Following graduation from Yale, Kingsley pursued ministry in a variety of denominations. He had been raised in a Baptist family but attended an Episcopal church during his youth. His first job as minister was for an African Methodist Episcopal congregation, at Bethel Church in Bridgeport, Connecticut—a departure from both denominations in which he had been raised. However, he shortly thereafter converted once again, becoming a Congregationalist minister for Union Congregational Church in Newport, Rhode Island (1911-1913). Subsequently he returned to the South, pastoring throughout Oklahoma, Texas, Alabama, Tennessee, Kentucky, and Florida as part of the American Missionary Association, a formerly pro-abolition and later pro-civil rights religious organization. By 1927 he had returned north to the Church of the Good Shepherd in Chicago, and he expanded his activist preaching, addressing racial economic inequality and providing financial education and aid to recent Black migrants from the South.

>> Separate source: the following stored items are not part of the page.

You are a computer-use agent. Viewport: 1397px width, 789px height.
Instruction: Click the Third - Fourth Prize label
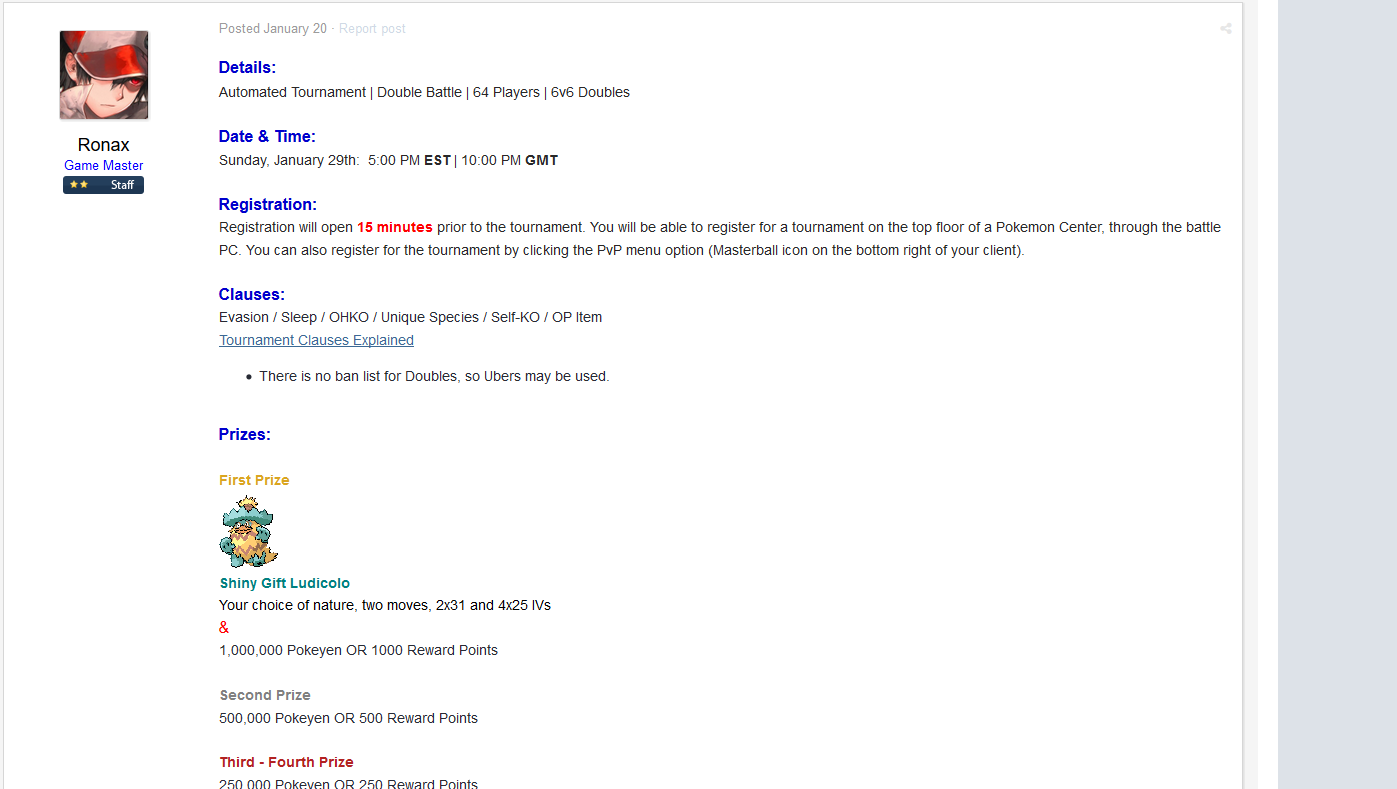point(287,762)
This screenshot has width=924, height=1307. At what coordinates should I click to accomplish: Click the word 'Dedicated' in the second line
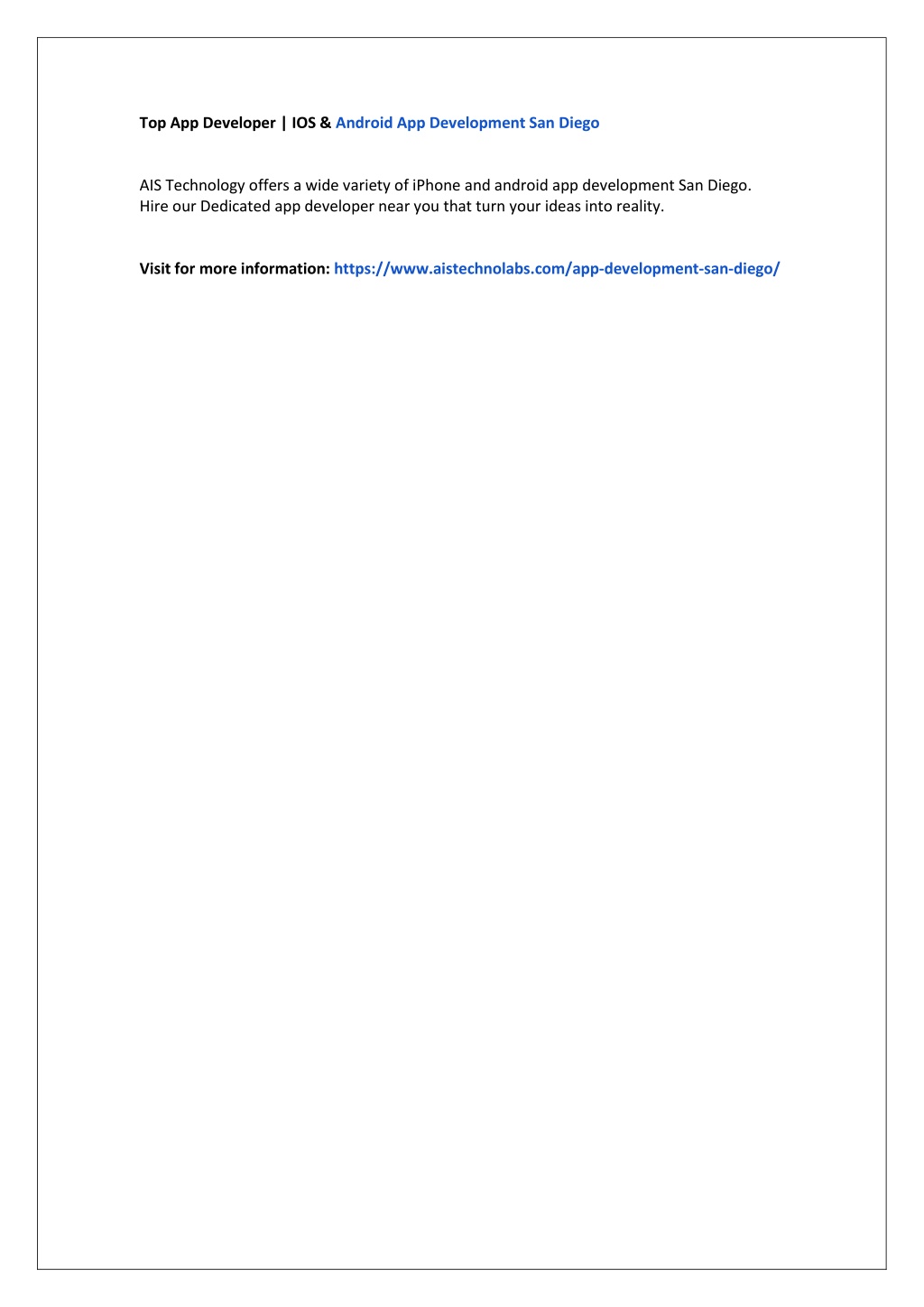pos(236,206)
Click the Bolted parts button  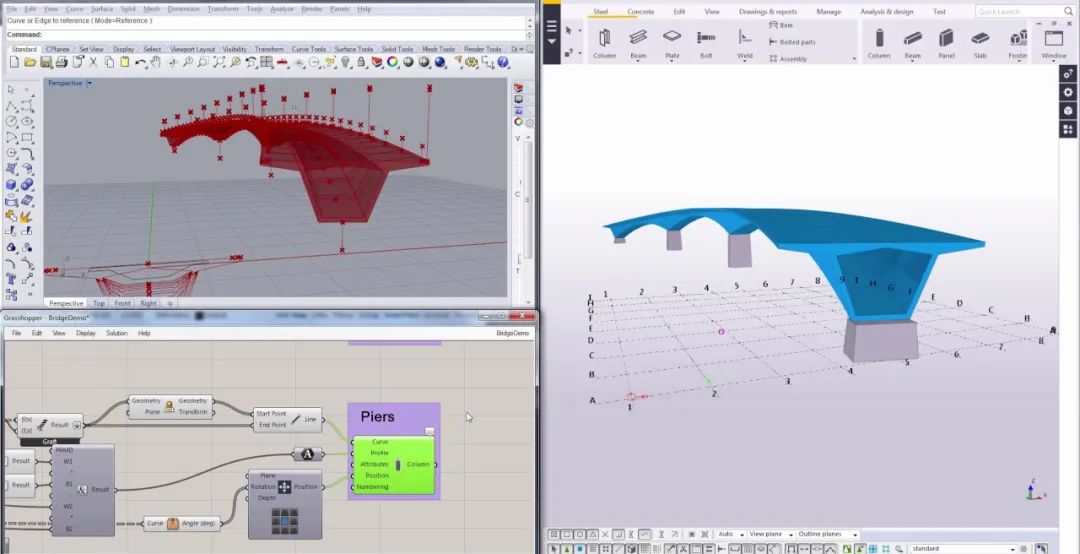coord(797,42)
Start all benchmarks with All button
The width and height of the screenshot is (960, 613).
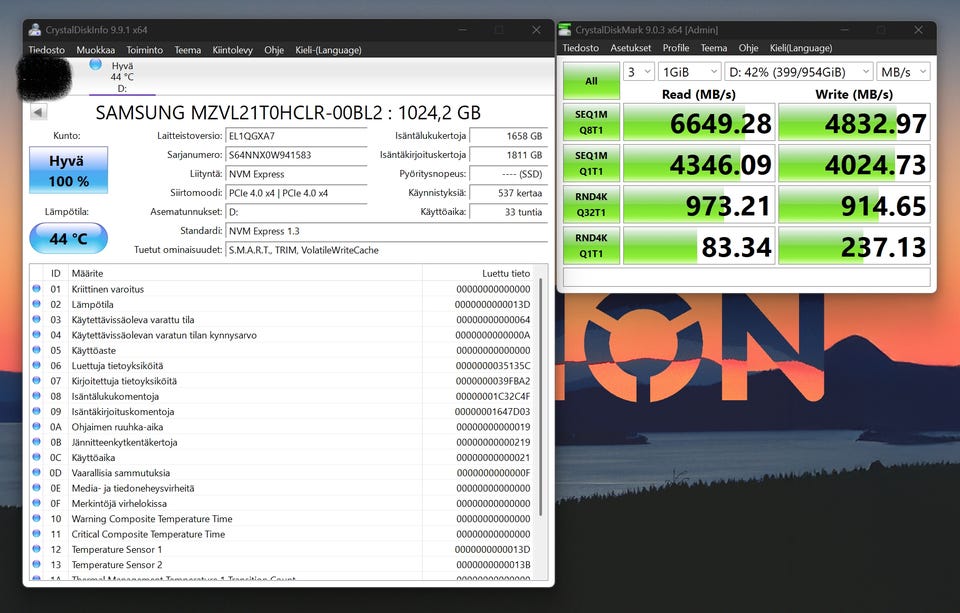coord(591,81)
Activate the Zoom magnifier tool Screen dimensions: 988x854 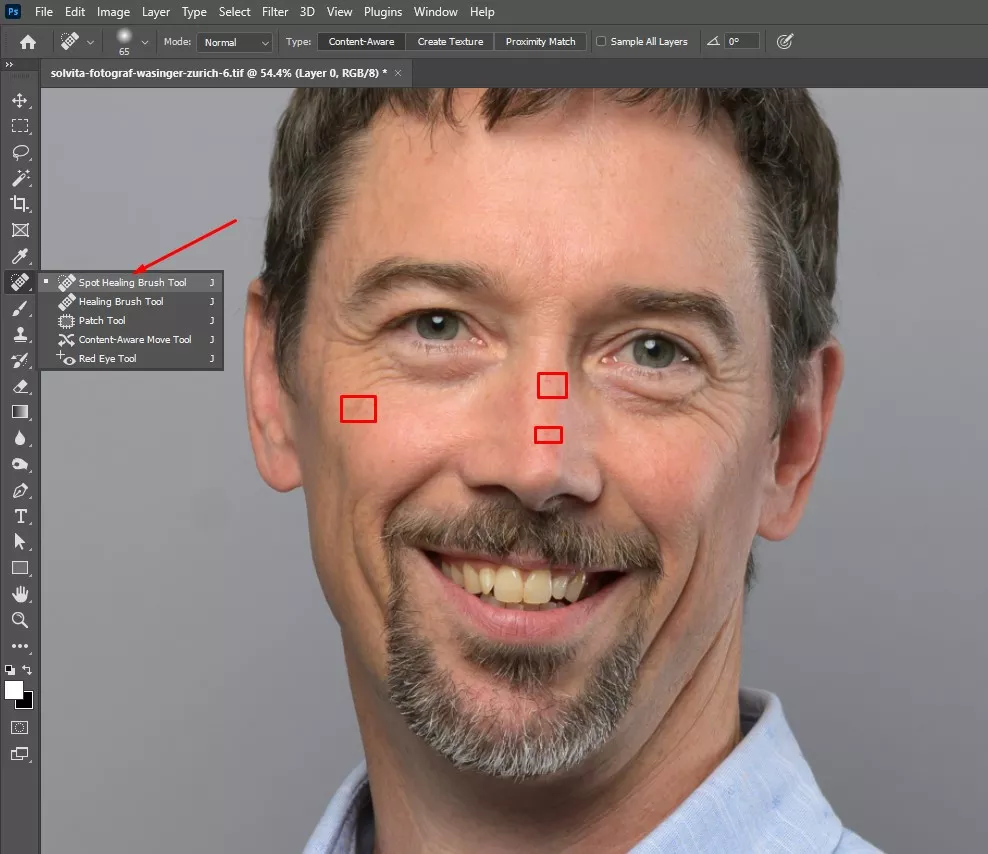click(19, 620)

In 1943 Kingsley moved to Los Angeles and became director of the Pilgrim House, for the first time serving an interracial population in Los Angeles’ Little Tokyo. Kingsley became a vocal opponent of Japanese incarceration and, much as he did for Black migrants in Chicago, invested in social services to re-integrate formerly incarcerated Japanese people into the local community following the end of WWII. Kingsley died in 1970 in Los Angeles.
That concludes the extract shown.